The upper top plate is generally provided with a vacuum cavity inside, the vacuum cavity is connected with a vacuum pumping device through a gas transmission hose, and the bottom of the upper top plate is provided with a plurality of adsorption holes communicated with the vacuum cavity. When the vacuum suction device works, the vacuum cavity is pumped by the vacuum pumping device through the air hose, and negative pressure is formed at each adsorption hole at the bottom of the upper top plate, so that the vacuum adsorption surface can be formed at the bottom of the upper top plate; when the upper attaching object is close to the bottom of the upper top plate, the upper attaching object can be adsorbed by the suction force generated by each adsorption hole of the upper top plate to realize fixation. The upper top plate can be provided with a plurality of vacuum sucking discs at the bottom thereof, so that the upper attached object can be adsorbed and fixed.

As a preferable scheme of the utility model, the machine base comprises a workbench and a portal frame, and the portal frame is arranged right above the workbench; the upper top plate is installed on the portal frame, and the upper laminating object feeding device and the lower laminating object feeding device are all installed on the workbench.

As a preferable scheme of the utility model, the first lower top plate driving mechanism comprises a first lifting mechanism, a first translation seat and a first translation mechanism for driving the first translation seat to translate, wherein the first translation mechanism is arranged on the base, the first lifting mechanism is arranged on the first translation seat, and the first lower top plate is arranged on a power output end of the first lifting mechanism. By adopting the structure, the first translation seat, the first lower top plate and the first positioning plate on the first lower top plate can be driven by the first translation mechanism to translate towards or back to the right lower part of the upper top plate; the first lower top plate and the first positioning disk thereon can be driven by the first lifting mechanism to ascend or descend by a certain height.

As a further preferable scheme of the utility model, the first translation mechanism comprises a first sliding rail, a first screw rod and a first translation motor, wherein the first sliding rail is arranged on the base and is arranged along a first horizontal direction, and the first translation seat is arranged on the first sliding rail and is in sliding fit with the first sliding rail; the first screw rod is rotatably arranged on the base and parallel to the first sliding rail, a first screw hole meshed with the first screw rod is formed in the first translation base, and the first screw rod is positioned in the first screw hole; the first translation motor is arranged on the machine base, and an output shaft of the first translation motor is in transmission connection with the first screw rod. The first horizontal direction may be a front-rear direction or a left-right direction. When the sliding rail type sliding seat works, the first sliding motor drives the first screw rod to rotate forwards or reversely, and the first sliding seat, the first lower top plate and the first positioning plate on the first sliding seat are driven to move forwards or backwards along the first sliding rail for a certain distance.

As a further preferable scheme of the utility model, the first lifting mechanism comprises a first lifting cylinder, a plurality of first guide posts and a plurality of first guide sleeves, wherein the cylinder body of the first lifting cylinder is arranged on the base, and the piston rod of the first lifting cylinder faces upwards and is connected with the first lower top plate; each first guide post is arranged on the first translation seat and extends up and down, and each first guide sleeve is arranged on the first lower top plate and sleeved on the corresponding first guide post respectively. By adopting the structure, the piston rod of the first lifting cylinder stretches to drive the first lower top plate and the first positioning disc to ascend or descend by a certain height, and the first lifting cylinder and the first positioning disc are matched with each other to enable the first lifting cylinder and the first positioning disc to ascend or descend more stably.
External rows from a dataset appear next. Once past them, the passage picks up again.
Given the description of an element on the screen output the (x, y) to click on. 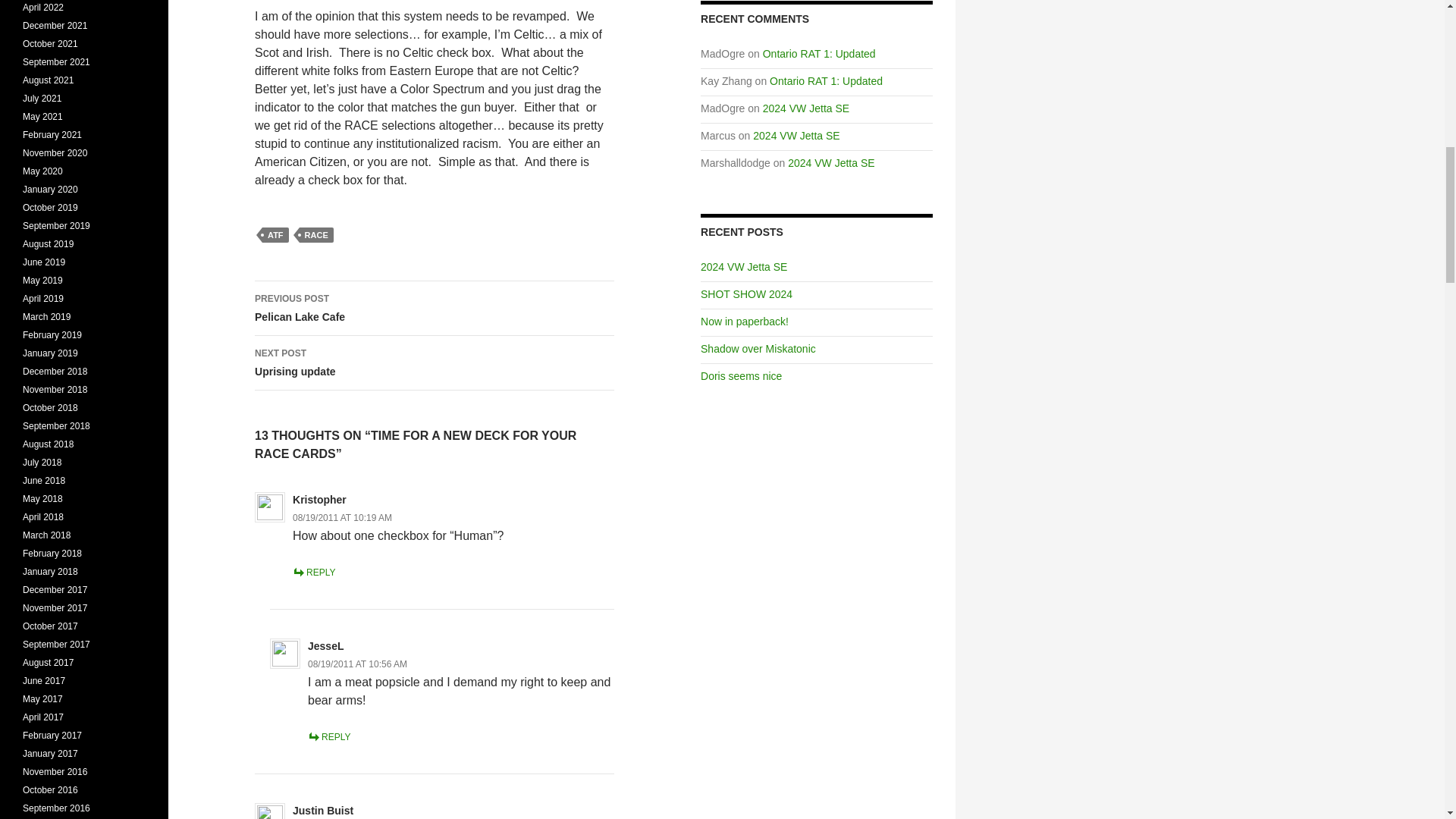
RACE (316, 234)
Justin Buist (322, 810)
REPLY (313, 572)
ATF (434, 362)
REPLY (434, 308)
Given the description of an element on the screen output the (x, y) to click on. 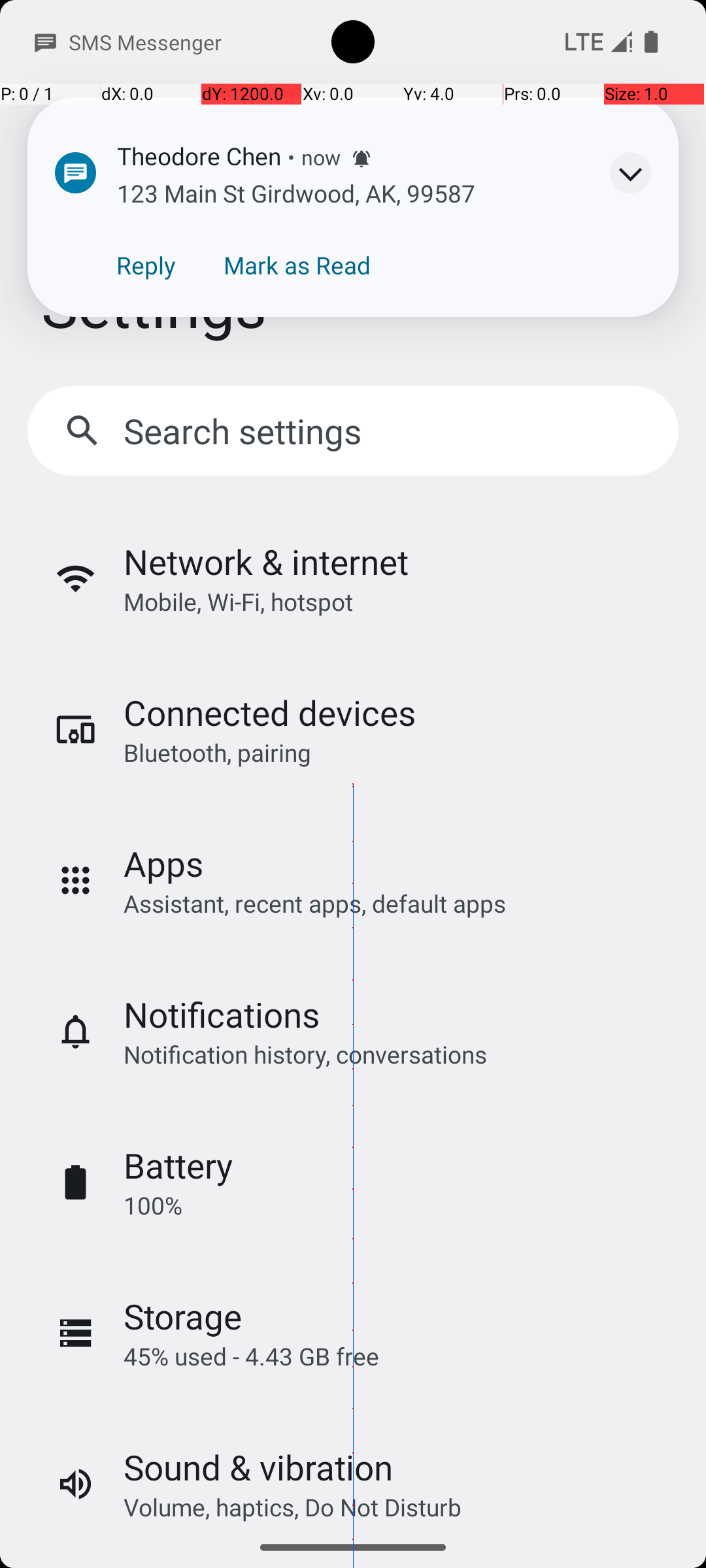
Profile picture, double tap to open Google Account Element type: android.widget.ImageView (623, 220)
Search settings Element type: android.widget.TextView (245, 430)
Network & internet Element type: android.widget.TextView (265, 561)
Mobile, Wi‑Fi, hotspot Element type: android.widget.TextView (238, 601)
Connected devices Element type: android.widget.TextView (269, 712)
Bluetooth, pairing Element type: android.widget.TextView (217, 751)
Assistant, recent apps, default apps Element type: android.widget.TextView (314, 902)
Notification history, conversations Element type: android.widget.TextView (305, 1053)
Battery Element type: android.widget.TextView (178, 1165)
100% Element type: android.widget.TextView (152, 1204)
45% used - 4.43 GB free Element type: android.widget.TextView (251, 1355)
Volume, haptics, Do Not Disturb Element type: android.widget.TextView (292, 1506)
123 Main St Girdwood, AK, 99587 Element type: android.widget.TextView (296, 192)
Expand Element type: android.widget.Button (630, 172)
Reply Element type: android.widget.Button (146, 265)
Mark as Read Element type: android.widget.Button (296, 265)
Theodore Chen Element type: android.widget.TextView (199, 155)
• Element type: android.widget.TextView (290, 157)
now Element type: android.widget.TextView (320, 157)
Alerted Element type: android.widget.ImageView (361, 158)
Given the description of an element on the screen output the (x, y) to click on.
As another preferable mode of the utility model, the first lower top plate driving mechanism comprises a first lifting mechanism, a first lifting seat and a first translation mechanism for driving the first lower top plate to translate, wherein the first lifting mechanism is arranged on the base, and the first translation mechanism is arranged on the lifting seat. With the structure, the lifting seat, the first lower top plate and the first positioning plate can be driven by the first lifting mechanism to ascend or descend by a certain height; the first lower top plate and the first positioning plate can be driven by the first translation mechanism to translate towards or away from the right lower side of the upper top plate.

As a preferable mode of the utility model, the second lower top plate driving mechanism comprises a second lifting mechanism, a second translation seat and a second translation mechanism for driving the second translation seat to translate, the second translation mechanism is arranged on the base, the second lifting mechanism is arranged on the second translation seat, and the second lower top plate is arranged on a power output end of the second lifting mechanism. By adopting the structure, the second translation seat, the second lower top plate and the second positioning disk on the second lower top plate can be driven by the second translation mechanism to translate towards or back to the right lower part of the upper top plate; the second lower top plate and the second positioning disk thereon can be driven by the second lifting mechanism to ascend or descend by a certain height.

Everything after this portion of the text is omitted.